Saturday, May 29, 2010

Enough Already!

I had angioplasty in April where the positive effects lasted 1 week. I went to have angio again, ended up on the operating table, prepped, and sedated when they put an abrupt halt to it citing that I had a heart condition. May 26 I had an appointment scheduled with a cardiologist to get clearance to proceed and get another angio. They (cardiologist's office) not only flaked on us then cost us $60 in transport van costs. They called with the appt. the day before.

Yesterday, Andrew said he was going to kill himself. He says that some times. I feel that is the most selfish thing to say to me. Unless he pulls his head out of his ass and stops getting all upset and pissed off when I end up on the floor or have trouble, I am not going further with anything else and will most likely leave. It does not help me or the situation for him to act up. It just shows immaturity. Until he starts helping me instead of only throwing food at me, I'm not doing anything medically more. I need support here and not a 45 year old child that I have to calm down.
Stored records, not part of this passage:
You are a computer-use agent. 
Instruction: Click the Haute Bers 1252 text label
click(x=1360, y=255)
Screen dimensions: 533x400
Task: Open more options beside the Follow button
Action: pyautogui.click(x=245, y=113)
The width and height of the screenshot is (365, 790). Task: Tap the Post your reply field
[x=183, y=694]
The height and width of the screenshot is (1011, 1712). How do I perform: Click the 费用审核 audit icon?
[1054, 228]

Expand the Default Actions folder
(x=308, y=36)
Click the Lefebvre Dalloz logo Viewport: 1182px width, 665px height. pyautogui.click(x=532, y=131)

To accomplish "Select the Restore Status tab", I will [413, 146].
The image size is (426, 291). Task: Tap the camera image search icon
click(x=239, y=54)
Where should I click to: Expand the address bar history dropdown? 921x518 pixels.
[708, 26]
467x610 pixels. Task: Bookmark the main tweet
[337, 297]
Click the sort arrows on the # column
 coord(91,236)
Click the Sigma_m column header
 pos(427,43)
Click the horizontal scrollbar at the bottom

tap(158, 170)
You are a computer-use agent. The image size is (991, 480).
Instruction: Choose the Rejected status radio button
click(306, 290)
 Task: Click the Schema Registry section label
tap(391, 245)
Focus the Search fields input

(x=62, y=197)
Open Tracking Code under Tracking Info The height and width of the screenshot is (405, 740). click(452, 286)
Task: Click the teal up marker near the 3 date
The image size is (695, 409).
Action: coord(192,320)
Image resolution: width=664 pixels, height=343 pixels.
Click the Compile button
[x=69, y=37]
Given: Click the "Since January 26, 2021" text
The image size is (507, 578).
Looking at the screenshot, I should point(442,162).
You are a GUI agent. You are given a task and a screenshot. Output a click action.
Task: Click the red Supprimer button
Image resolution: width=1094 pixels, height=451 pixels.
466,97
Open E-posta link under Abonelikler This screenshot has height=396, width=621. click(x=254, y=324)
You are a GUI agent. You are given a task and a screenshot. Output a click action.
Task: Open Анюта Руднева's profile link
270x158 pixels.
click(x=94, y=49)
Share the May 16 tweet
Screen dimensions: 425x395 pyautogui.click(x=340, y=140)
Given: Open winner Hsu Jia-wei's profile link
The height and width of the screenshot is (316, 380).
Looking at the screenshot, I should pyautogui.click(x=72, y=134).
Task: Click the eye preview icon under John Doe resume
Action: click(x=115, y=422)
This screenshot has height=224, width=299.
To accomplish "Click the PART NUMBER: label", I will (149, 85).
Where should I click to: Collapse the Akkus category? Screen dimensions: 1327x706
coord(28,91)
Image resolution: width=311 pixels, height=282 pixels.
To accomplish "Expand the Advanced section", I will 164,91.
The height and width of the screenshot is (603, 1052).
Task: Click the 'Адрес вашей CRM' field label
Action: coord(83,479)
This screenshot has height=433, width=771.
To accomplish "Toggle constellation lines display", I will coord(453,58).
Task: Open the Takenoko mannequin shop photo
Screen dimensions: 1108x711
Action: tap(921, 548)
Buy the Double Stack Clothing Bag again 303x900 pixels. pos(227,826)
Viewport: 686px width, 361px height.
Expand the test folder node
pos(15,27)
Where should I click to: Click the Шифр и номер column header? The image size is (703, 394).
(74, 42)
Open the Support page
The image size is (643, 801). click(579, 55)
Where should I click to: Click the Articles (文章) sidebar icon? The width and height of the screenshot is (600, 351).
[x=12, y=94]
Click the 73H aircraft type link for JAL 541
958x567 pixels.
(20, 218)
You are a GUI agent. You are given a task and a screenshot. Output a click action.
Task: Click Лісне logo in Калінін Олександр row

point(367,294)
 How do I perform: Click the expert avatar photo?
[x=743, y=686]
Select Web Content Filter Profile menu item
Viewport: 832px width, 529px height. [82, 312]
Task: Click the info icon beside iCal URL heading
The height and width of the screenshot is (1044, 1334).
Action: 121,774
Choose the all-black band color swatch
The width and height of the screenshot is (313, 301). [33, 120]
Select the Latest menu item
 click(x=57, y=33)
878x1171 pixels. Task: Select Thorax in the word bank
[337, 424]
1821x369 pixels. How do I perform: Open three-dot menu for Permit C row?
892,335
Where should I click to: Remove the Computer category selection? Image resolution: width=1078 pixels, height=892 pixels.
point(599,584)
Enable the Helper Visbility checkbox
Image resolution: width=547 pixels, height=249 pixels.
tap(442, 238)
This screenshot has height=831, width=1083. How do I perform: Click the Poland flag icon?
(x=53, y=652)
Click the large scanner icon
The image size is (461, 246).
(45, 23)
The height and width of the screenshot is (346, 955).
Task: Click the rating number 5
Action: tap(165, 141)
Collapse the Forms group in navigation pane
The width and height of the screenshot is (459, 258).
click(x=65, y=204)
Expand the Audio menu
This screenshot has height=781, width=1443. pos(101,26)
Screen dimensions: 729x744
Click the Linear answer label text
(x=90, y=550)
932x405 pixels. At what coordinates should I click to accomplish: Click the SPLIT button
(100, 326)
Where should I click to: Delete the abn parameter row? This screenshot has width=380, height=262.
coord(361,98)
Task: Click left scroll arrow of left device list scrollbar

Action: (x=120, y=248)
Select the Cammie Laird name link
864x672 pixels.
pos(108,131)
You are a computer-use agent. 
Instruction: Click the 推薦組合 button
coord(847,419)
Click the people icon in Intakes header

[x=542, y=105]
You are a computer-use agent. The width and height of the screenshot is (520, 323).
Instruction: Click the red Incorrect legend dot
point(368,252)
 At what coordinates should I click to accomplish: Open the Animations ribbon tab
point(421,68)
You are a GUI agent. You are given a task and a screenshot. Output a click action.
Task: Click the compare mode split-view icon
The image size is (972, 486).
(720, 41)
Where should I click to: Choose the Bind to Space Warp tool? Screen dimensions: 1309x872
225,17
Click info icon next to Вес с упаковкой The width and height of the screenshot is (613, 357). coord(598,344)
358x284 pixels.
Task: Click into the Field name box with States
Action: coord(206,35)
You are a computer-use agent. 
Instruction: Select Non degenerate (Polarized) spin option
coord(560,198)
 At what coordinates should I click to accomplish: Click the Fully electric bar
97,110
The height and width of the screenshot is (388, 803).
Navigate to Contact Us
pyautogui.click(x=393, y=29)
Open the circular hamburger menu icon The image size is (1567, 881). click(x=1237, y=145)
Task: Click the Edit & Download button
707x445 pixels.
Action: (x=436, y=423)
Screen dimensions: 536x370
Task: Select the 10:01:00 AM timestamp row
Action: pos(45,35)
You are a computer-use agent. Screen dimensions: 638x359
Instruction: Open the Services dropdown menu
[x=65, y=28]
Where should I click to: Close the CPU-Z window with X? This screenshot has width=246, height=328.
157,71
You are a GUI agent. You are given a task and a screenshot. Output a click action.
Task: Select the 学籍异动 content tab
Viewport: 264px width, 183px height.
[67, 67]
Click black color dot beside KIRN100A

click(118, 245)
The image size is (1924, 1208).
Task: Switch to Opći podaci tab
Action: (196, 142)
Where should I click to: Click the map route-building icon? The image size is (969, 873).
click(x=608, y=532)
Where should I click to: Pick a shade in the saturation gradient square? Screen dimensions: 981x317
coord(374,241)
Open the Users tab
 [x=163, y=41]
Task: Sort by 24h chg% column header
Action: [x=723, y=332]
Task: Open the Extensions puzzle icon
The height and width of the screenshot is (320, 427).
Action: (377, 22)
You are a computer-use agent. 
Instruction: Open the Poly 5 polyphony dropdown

Enough is enough. Anyone knows that a person with MS has to be supported. He does not do that. He says "what do you want me to do that I'm not already doing"? My answer is act like a man in front of me not like a spoiled brat child that has a fit every time things don't go your way. I need my legs exercised not hurt like he did last night. Yeah, he hurt me physically. I do believe he is starting to get physically abusive now too. I'm the sick one that is going through the hell so man up and have some support. Being a man does not mean abusing me. It means acting like a mature adult. I have been telling him to go see a shrink. He refuses. I'm at wits end with everything. Yes, face the facts, Andrew, I could possibly die early and not get fixed, so in the mean time I need help. I do not need to fight. We've been watching movies lately. The reason why I want to watch them is because they are on my laptop and much easier to see than a dust-coated TV screen that I cannot clean and that I don't have the energy to argue with Andrew and that's all we do anymore. He's in a fantasy world about the "liberation" procedure as in I think that he thinks that it will fix me and he can get back to life before all of this. I have a skeptical and reality based take on all this. I have asked him for proof and have yet to see anything. I told him that I would do the procedure for him. And this is how he treats me? I tell you this I would rather not. Not means many things.

I had a friend who was a man and he successfully ran him off so essentially I have no one.

I believe that I am much worse because I ended up on the floor twice this week. 1st time it happened during trying to transfer to the wheel chair from the bed. The second time I slipped off the bed trying to move down the bed to the potty chair. I don't think this CCSVI thing is a good idea for those with severe deterioration just from my experience.